Check each line of the entries below for the string "agent"; copy every line where it appears.

══ SUPPLIED ENTRIES

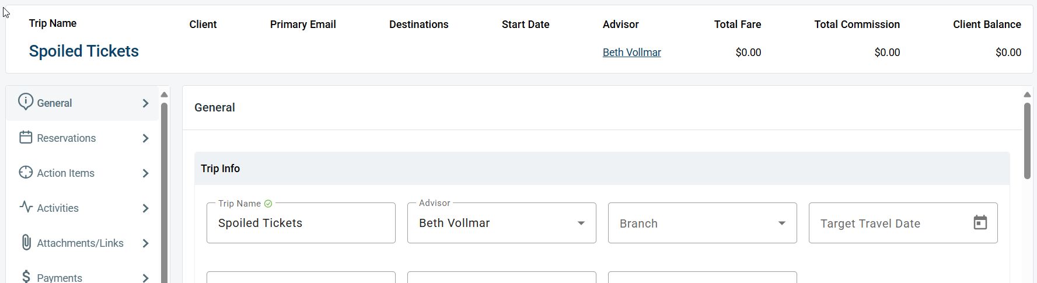Click the Reservations calendar icon
This screenshot has height=283, width=1037.
(26, 137)
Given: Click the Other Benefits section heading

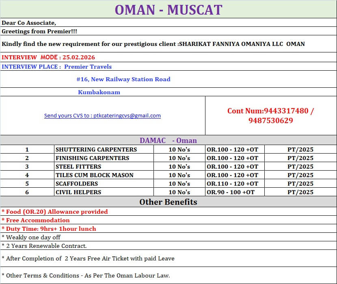Looking at the screenshot, I should click(x=168, y=202).
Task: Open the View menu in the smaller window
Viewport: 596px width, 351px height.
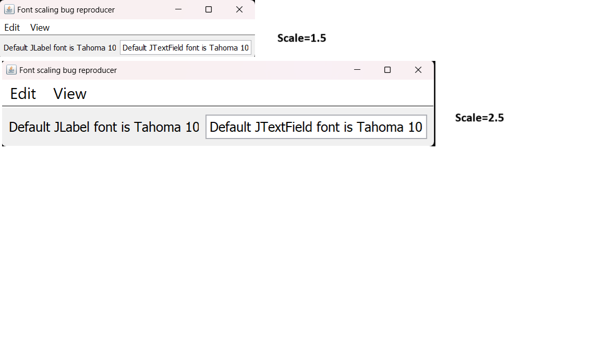Action: (40, 28)
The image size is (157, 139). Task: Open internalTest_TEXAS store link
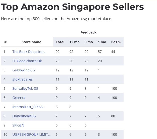coord(29,107)
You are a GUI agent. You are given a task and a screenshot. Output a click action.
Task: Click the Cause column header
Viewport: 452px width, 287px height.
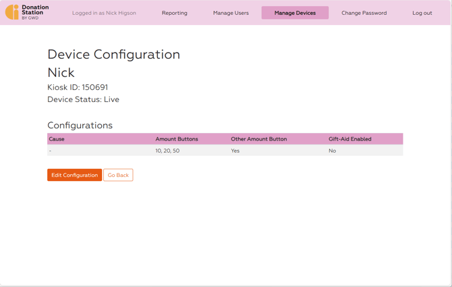[57, 139]
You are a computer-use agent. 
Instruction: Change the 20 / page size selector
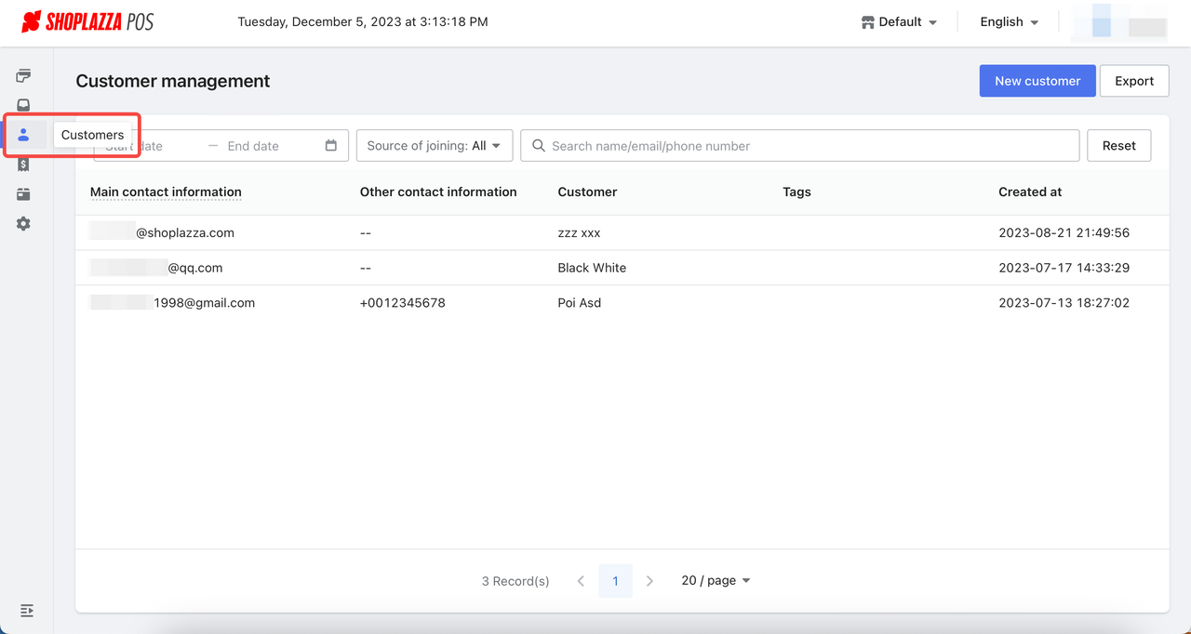(x=716, y=580)
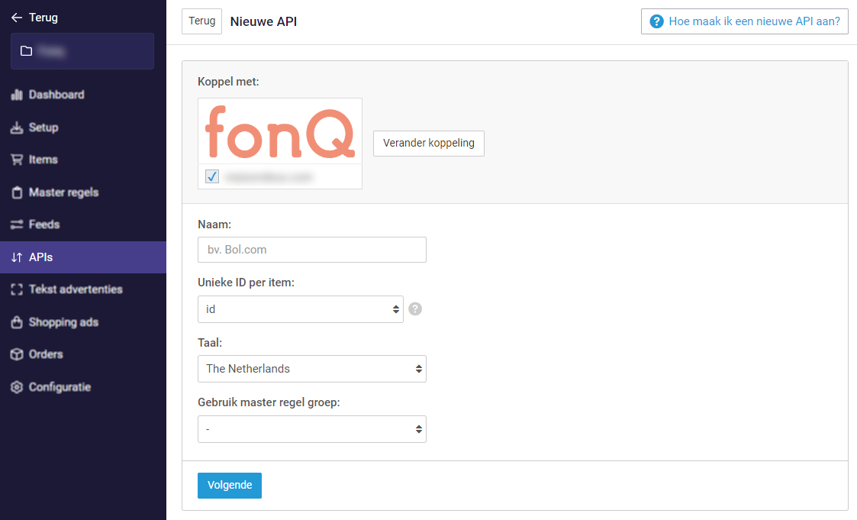The width and height of the screenshot is (857, 520).
Task: Open the Feeds menu item
Action: 43,224
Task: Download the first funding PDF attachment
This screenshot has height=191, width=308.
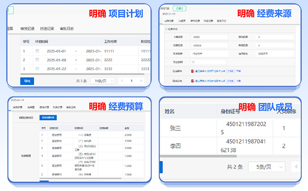Action: pyautogui.click(x=238, y=71)
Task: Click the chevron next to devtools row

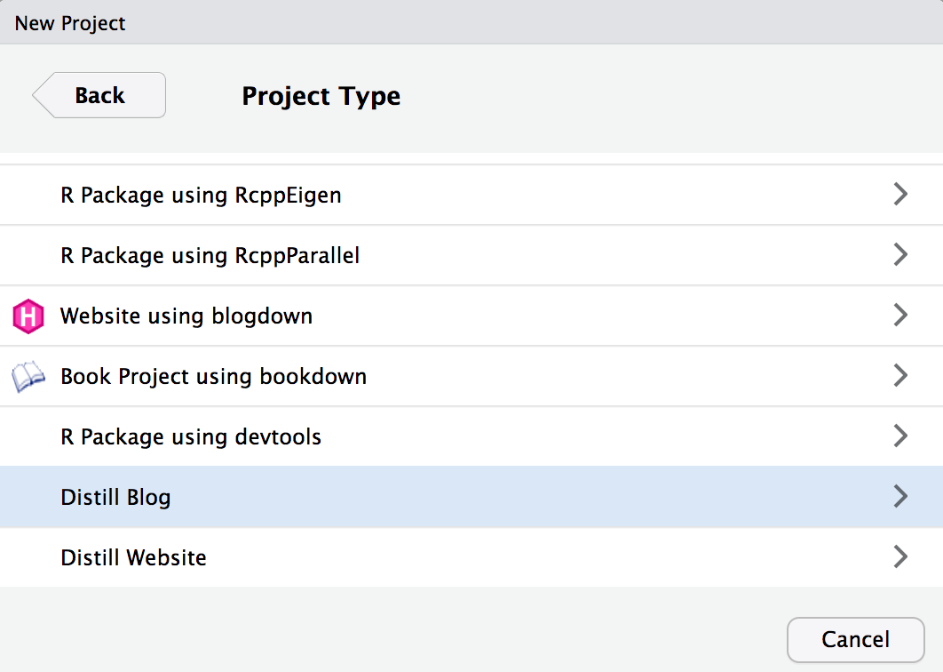Action: coord(900,436)
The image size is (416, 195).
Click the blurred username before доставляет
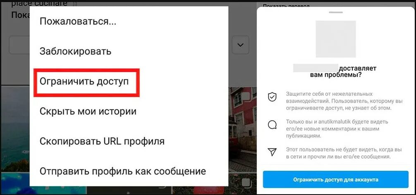[316, 68]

════

ANSWER TO THIS TASK:
You are a GUI agent. You are given a task and a screenshot. Output a click action.
You are a computer-use agent. 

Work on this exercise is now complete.